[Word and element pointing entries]

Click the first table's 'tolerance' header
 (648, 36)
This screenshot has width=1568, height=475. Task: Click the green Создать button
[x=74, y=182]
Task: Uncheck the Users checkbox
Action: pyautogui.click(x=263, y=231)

Task
Return every line of the items above, with no changes.

The output
Click the first table's 'tolerance' header
 (648, 36)
This screenshot has width=1568, height=475. Task: Click the green Создать button
[x=74, y=182]
Task: Uncheck the Users checkbox
Action: pyautogui.click(x=263, y=231)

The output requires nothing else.